El largo dialogo de los hombres se ha interrumpido. Y, claro está, una persona a quien es imposible persuadir, es una persona que espanta. 

Vivimos en el terror por que la persuasión no es ya posible, porque el hombre se ha entregado por entero a la historia y porque no puede ya volverse hacia esa parte de sí mismo, tan verdadera como la histórica, que se le manifiesta ante la belleza del mundo y de los rostros; porque vivimos en el mundo de la abstracción, de las oficinas, de las máquinas y de las ideas absolutas. Nos sentimos agobiados entre gentes que creen tener la razón absoluta, ya sea con sus maquinas, o con sus ideas. Y para todos aquellos hombres que solo pueden vivir dialogando y en amistad con los demás, el silencio es el fin del mundo. 

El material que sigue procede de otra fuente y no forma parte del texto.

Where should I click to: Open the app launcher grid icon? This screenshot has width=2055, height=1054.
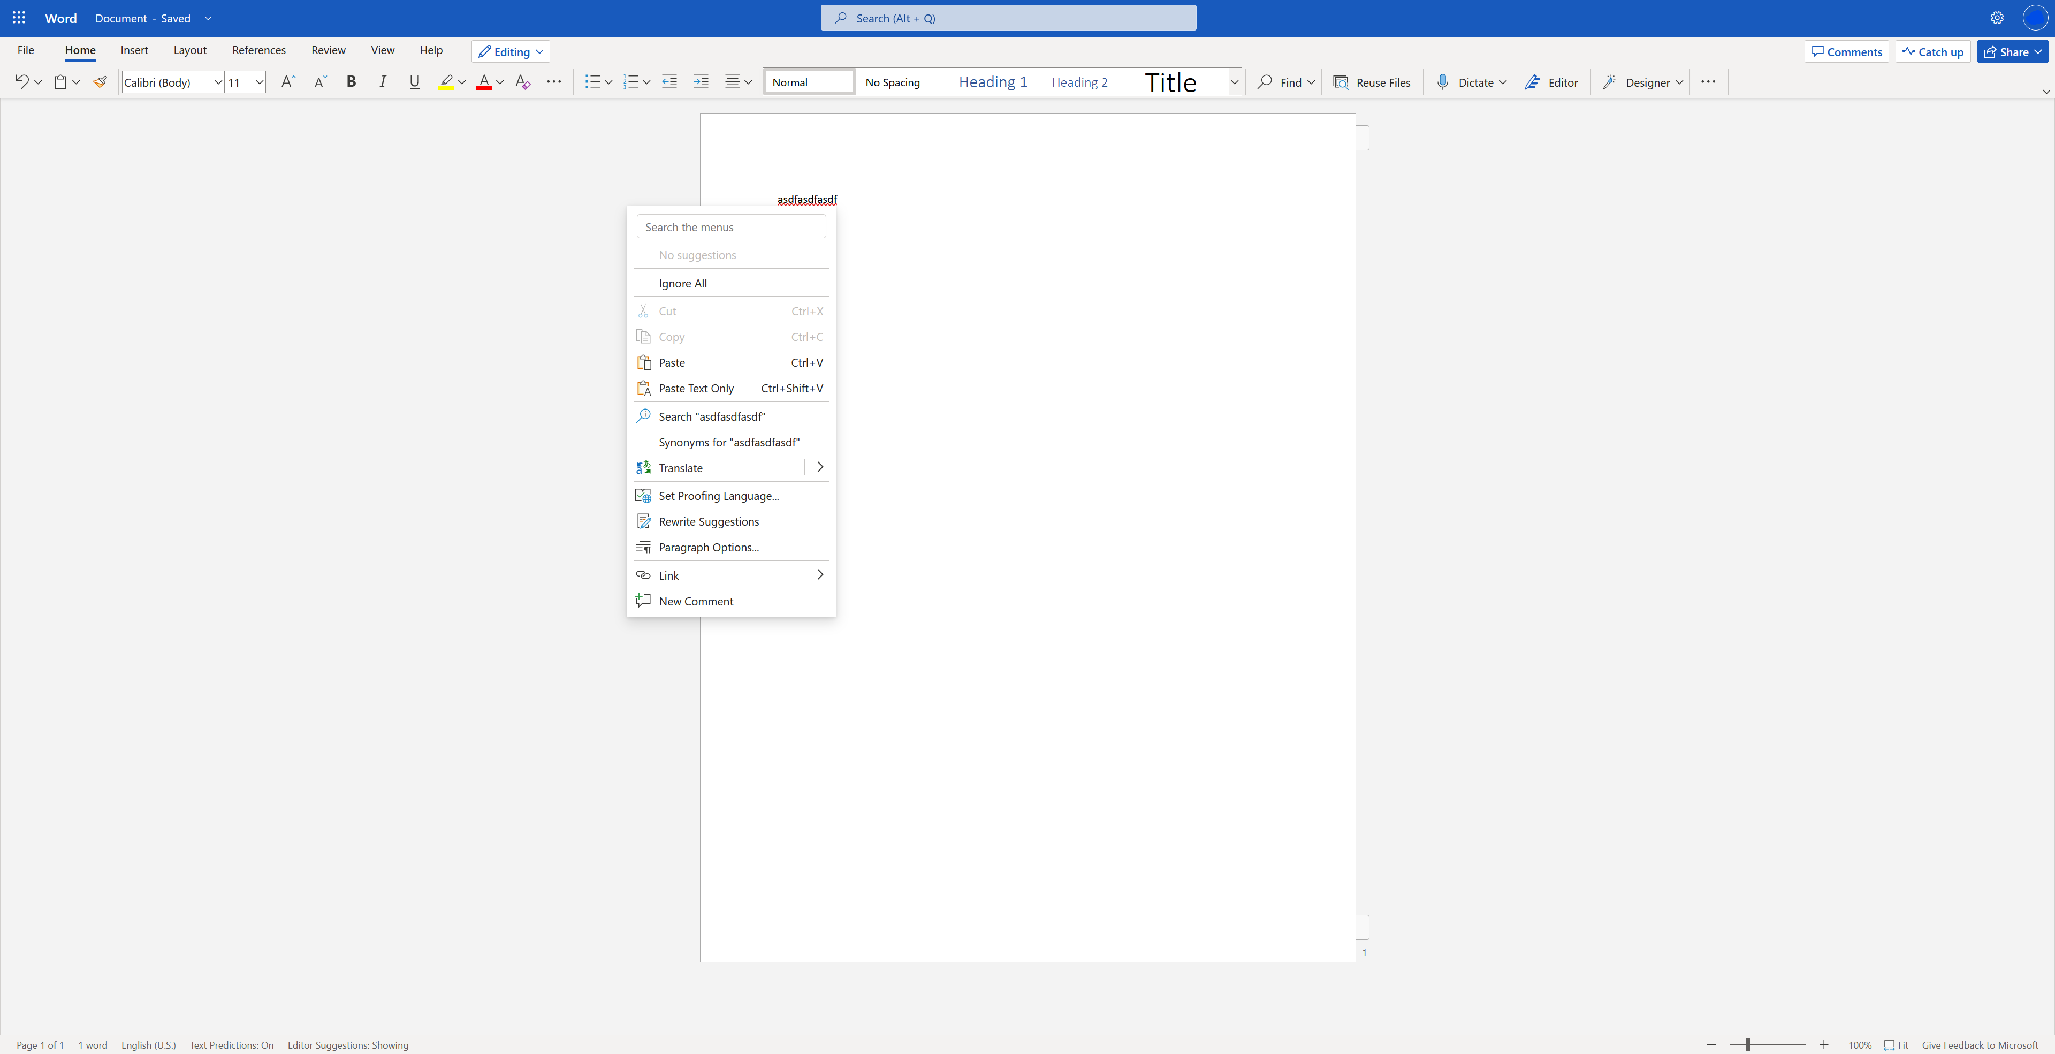coord(19,18)
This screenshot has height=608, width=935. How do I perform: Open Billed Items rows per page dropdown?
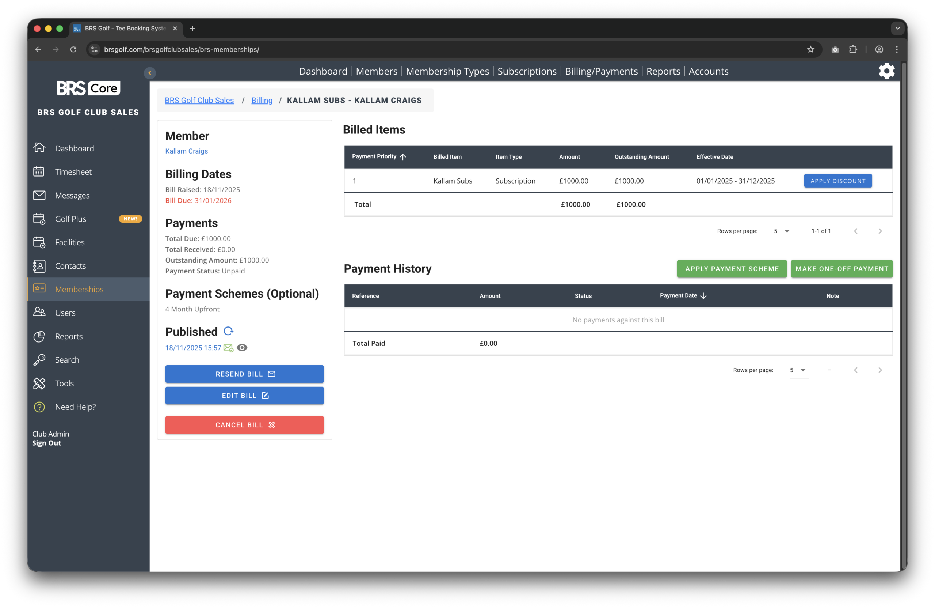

Para escapar a ese terror, debería poderse reflexionar y obrar, cada cual según su criterio. Ante esta alternativa se halla la multitud de chilenos que no pertenecen a ningún partido, ideología o movimiento, y que reconocen sin embargo a unos y otros el derecho de afirmar su verdad, pero que les niegan el de imponerla. 
 
Ante los poderosos de esta época, estos hombres silenciosos son hombres sin reino, y sólo podrán hacer admitir su punto de vista y recuperar el lugar que les corresponde, cuando tengan conciencia de lo que quieren y lo digan tan simple y fuertemente como para que sus palabras puedan atar un haz de energías. 
 
Hay que avanzar para no verse obligado a retroceder. No basta con criticar la época, hay que intentar darle una forma y un porvenir. 
 
La creación, siempre posible, se hace más necesaria que nunca. Las contradicciones de la historia y del arte no se resuelven con una síntesis puramente lógica, sino con una creación viva. Sólo cuando el trabajo de los hombres, haya conquistado una probabilidad de fecundidad, el renacimiento tendrá un significado. No es seguro que alcancemos tal meta, pero es ésta una tarea que merece ser emprendida y que en ella se persevere. 
 
Aspirando a lo mejor, se dedica uno a juzgar lo peor y, a veces, incluso lo que sólo está menos bien. Procedamos pues a una ligera autocrítica: 
 
Cuando en el anonimato se redactaba la primera edición, se hacía naturalmente, sin historias ni declaración de principios. Más sé que todos abrigábamos secretamente una gran ilusión. 
 
Nuestro deseo, tanto más profundo cuanto en general no se expresaba, consistía en liberar a la revista de la influencia del dinero y en darle un tono y una verdad que situaran al público a la altura de lo mejor que hay en él. Y si es verdad que esta revista es la voz de un sector de esta ciudad, estabamos decididos, desde nuestro puesto y por nuestra modesta parte, a elevar a Santiago elevando su lenguaje. Pues bien, hemos conquistado los medios para realizar lo que deseábamos. Aún falta que lo hagamos realmente. 
 
Estamos bien situados para saber en que condiciones la revista ha sido confeccionada. Pero la cuestión no está ahí. Está en cierto tono que es posible adoptar. Precisamente en el momento en que la revista esta adquiriendo forma, en que va a tomar su aspecto definitivo, es cuando debe analizarse. De este modo sabrá mejor lo que quiere ser y alcanzará a serlo. 
 
La tarea consiste en pensar bien lo que se propone decir ("En la invitación a participar esta el secreto y en la calidad de los textos la virtud")1, moldear poco a poco el espíritu de la revista, escribir atentamente y no perder jamás de vista esta inmensa necesidad en que nos hallamos de devolver a un país su autentica voz. Si hacemos que esta voz sea de la energía mejor que del odio, del orgullo objetivo y no de la retórica, de la humanidad antes que de la mediocridad, muchas cosas podrán salvarse y no habremos desmerecido. 
 
 
 

1 Editorial revista Casagrande, Octubre del 97.